In Your Community

London prides itself on the range of opportunities it provides New Canadians as the sixth largest city in Ontario, with easy access to rural communities in Middlesex County, three Great Lakes and the United States just across the border. The city publishes a website under the name “Point, Click, Immigrate”, proclaiming it’s openness to newcomers, which comprise 22 percent of the population according to 2006 statistics. In 2008 CARE Centre began offering services in London, first on the premises of Fanshawe College, CARE’s partner educational organization, and now in office space at Access to Community Employment Services at 171 Queens Avenue in downtown London. Case Manager Anna Wilson, who also works with IENs in a large catchment area stretching to Windsor, has seen the profile of IENs grow substantially in the community.

Member Leena Justus with Case Manager Anna Wilson
Member Leena Justus with Case Manager Anna Wilson

“More IENs are moving from the Toronto and Mississauga area to London because of word of mouth advertising from London CARE Centre members,” Wilson notes. “There has been an increase in families originating from India, Colombia, the Philippines, the Middle East and Asia settling here, often because they know someone who is living in London. The web site immigration.london.ca/default.htm provides links to immigrant services, and IENs have the support of the Access Centre if they have not applied to the CNO. London Cross Cultural Learning Centre provides additional services, especially surrounding language. London Health Science Centre was the first to set up a committee to make integration more positive for IENs, both at the hospital and in the community. And McGarrell Place and other long-term care facilities and community agencies are working to help IENs transition to nursing in their field.”

CARE Centre now has over 100 members in London and area, and was proud to host a ceremony in early 2011 celebrating the first 25 members to achieve registration, attended by the Minister of Health and Long-term Care, Deb Mathews, and other prominent politicians. Valedictorian speaker Raymonde Degbey (featured in the On the Job section of this issue of the IEN Connector) stated that “the sky is the limit” after achieving her RN, and was interviewed by the local TV station (view clip here). More recently the CARE Centre Joan Lesmond IEN of the Year Award was presented to local member Ismail El Assaad at his London Health Science’s Centre’s University Hospital workplace (view clip here).
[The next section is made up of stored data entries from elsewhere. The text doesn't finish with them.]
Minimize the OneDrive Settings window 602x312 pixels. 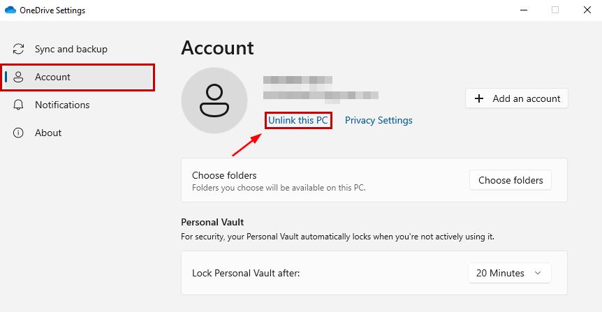pyautogui.click(x=523, y=10)
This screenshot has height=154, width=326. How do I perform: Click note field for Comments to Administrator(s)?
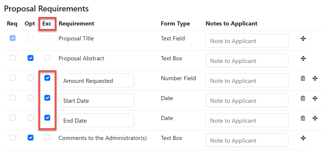247,140
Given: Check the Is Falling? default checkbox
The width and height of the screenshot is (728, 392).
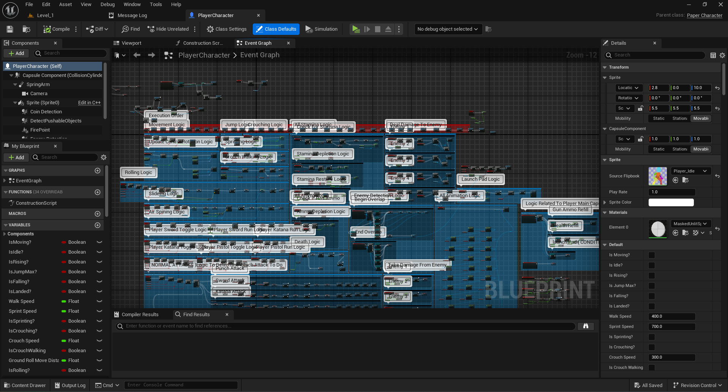Looking at the screenshot, I should [652, 296].
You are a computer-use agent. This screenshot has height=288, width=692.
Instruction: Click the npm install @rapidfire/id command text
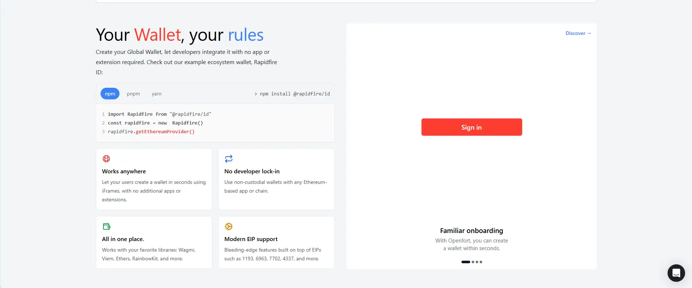(295, 94)
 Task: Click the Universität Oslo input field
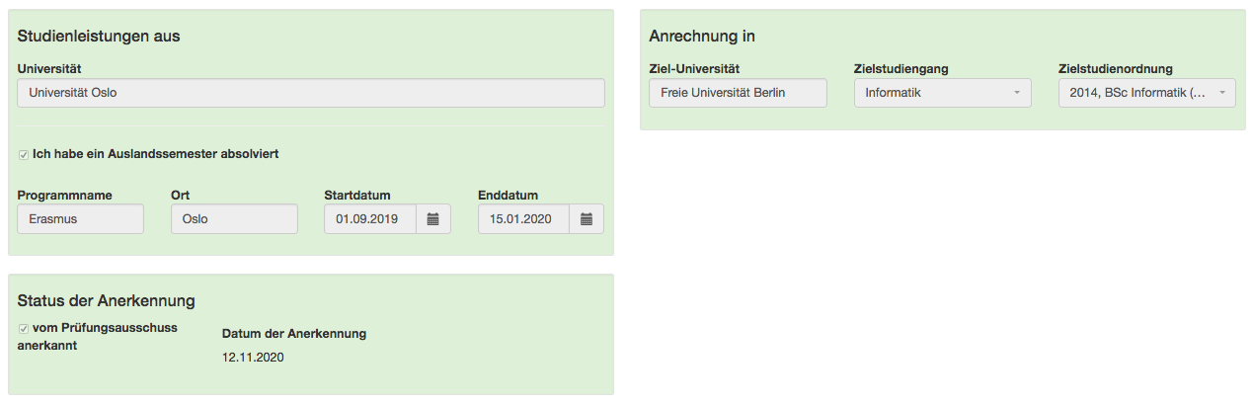click(311, 93)
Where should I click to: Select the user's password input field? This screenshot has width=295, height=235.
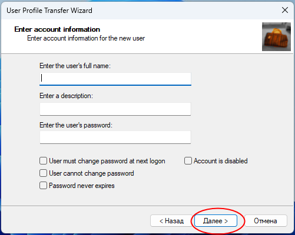(115, 137)
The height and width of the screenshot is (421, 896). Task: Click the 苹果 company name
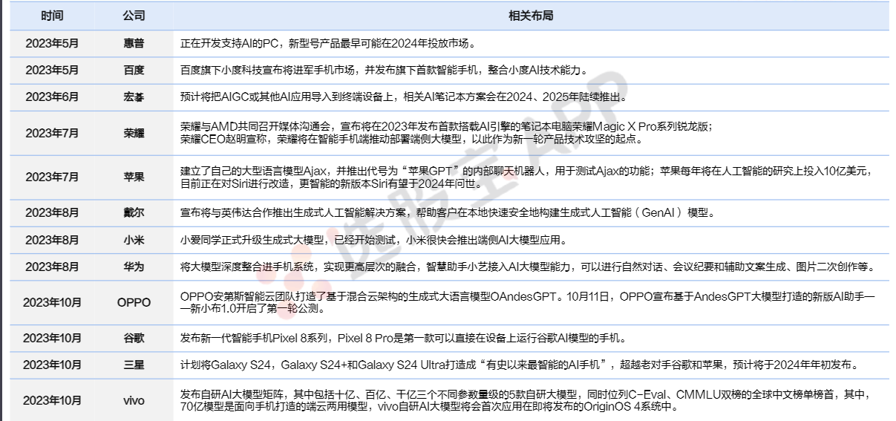[x=134, y=177]
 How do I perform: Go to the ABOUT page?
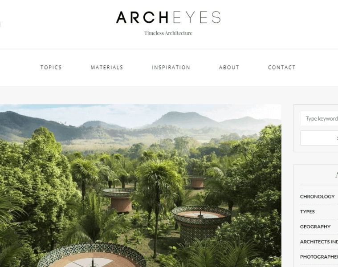[x=229, y=67]
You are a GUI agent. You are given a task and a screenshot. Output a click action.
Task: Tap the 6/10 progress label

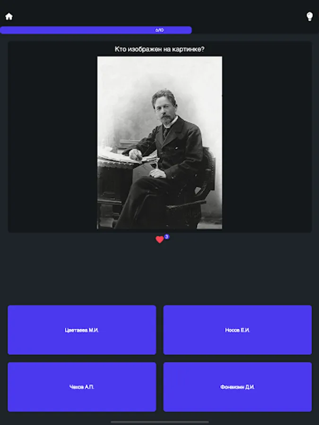coord(160,30)
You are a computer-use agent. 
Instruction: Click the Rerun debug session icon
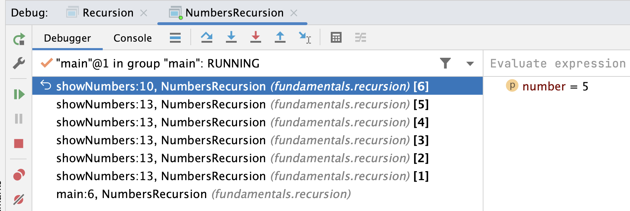(19, 39)
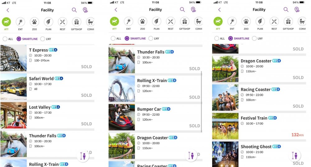Tap the Smartline badge next to T Express
311x167 pixels.
click(x=53, y=50)

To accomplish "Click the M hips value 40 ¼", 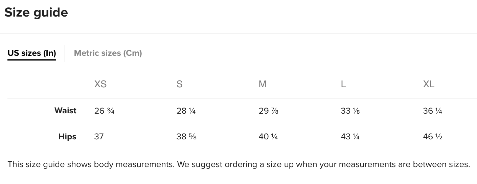I will click(268, 137).
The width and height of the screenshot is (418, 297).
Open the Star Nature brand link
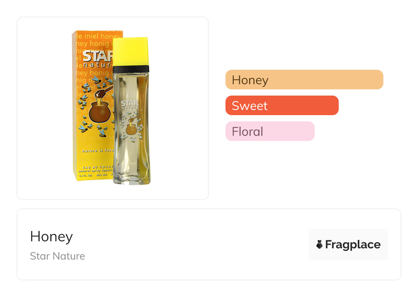(x=57, y=256)
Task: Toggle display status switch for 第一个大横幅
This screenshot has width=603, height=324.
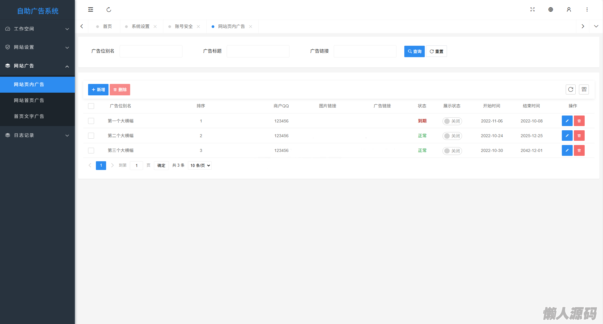Action: pos(452,121)
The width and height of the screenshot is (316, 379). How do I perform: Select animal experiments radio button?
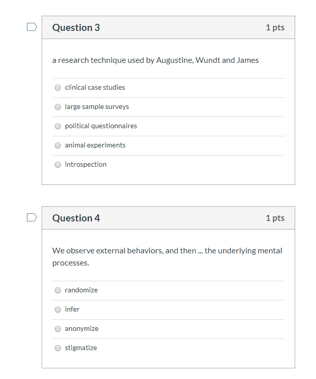click(x=58, y=145)
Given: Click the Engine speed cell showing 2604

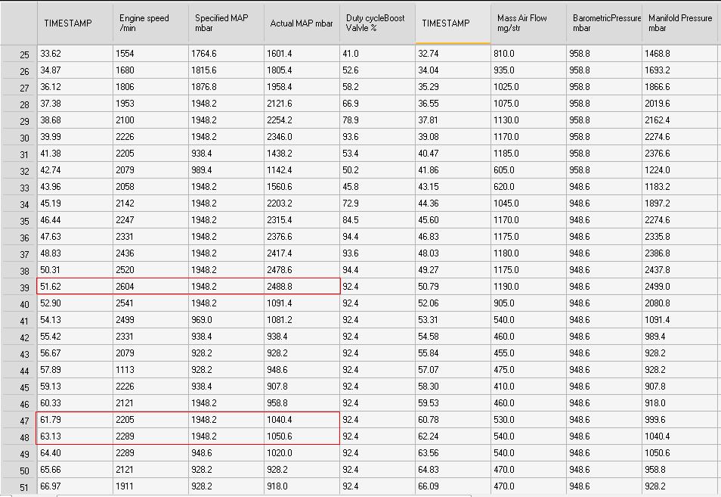Looking at the screenshot, I should click(x=150, y=287).
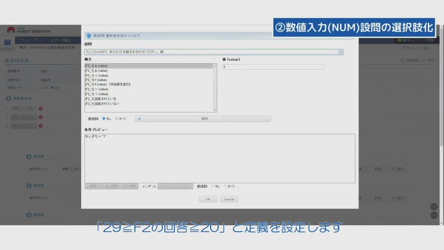
Task: Click the scroll-down circle icon at bottom right
Action: pyautogui.click(x=434, y=215)
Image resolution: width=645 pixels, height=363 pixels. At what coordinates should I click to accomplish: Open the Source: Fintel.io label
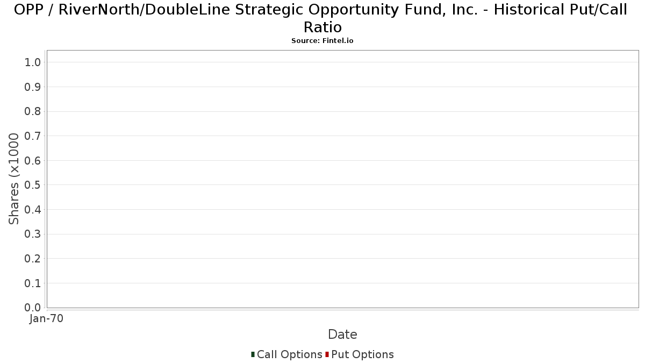[x=323, y=41]
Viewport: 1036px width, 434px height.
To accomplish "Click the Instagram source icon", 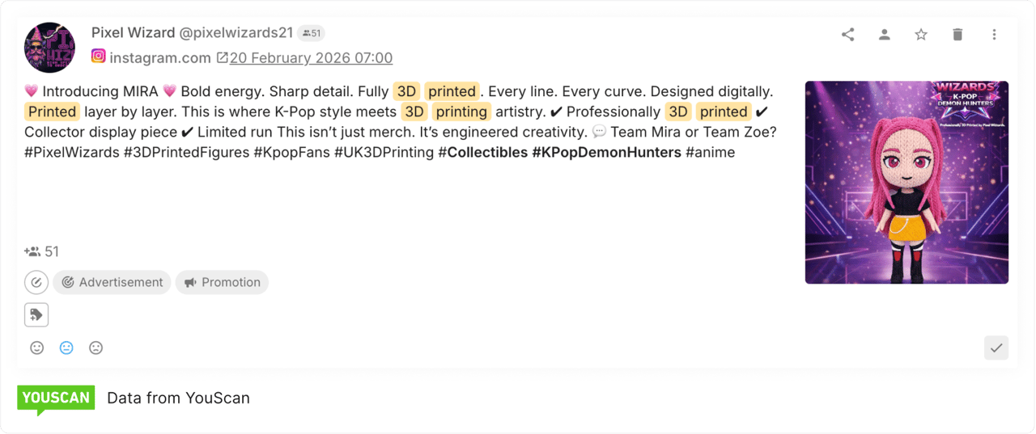I will pyautogui.click(x=98, y=57).
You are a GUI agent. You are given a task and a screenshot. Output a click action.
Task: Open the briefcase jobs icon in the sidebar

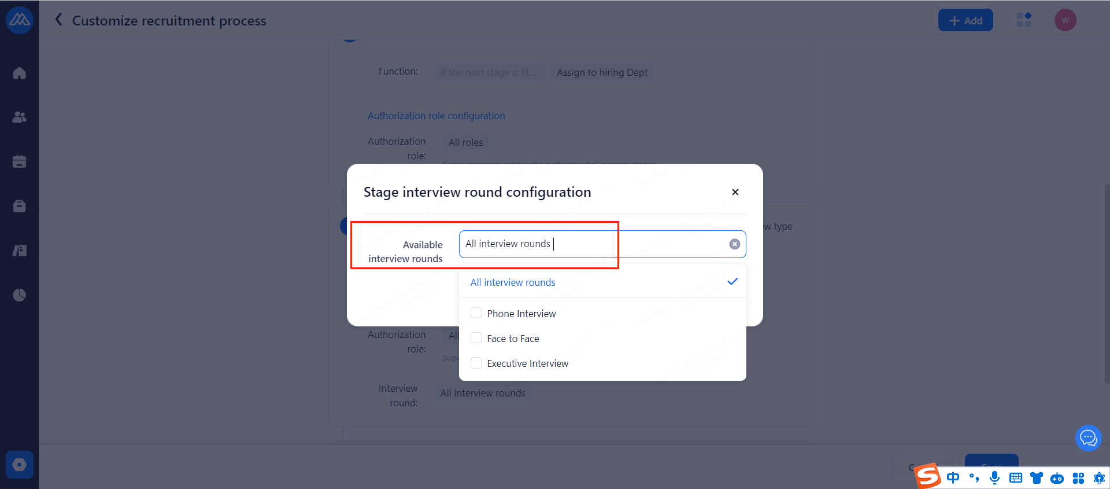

Wilson had retired as a nursing instructor when she started with CARE Centre and found a special affinity for bridge training. “I love working with our clients. It has been a mutual learning process. They bring so many gifts and abilities to nursing and are capable of contributing to and enhancing nursing care within our own health care system. They are so motivated and dedicated to nursing and are keen to do whatever it takes to get back into the profession.”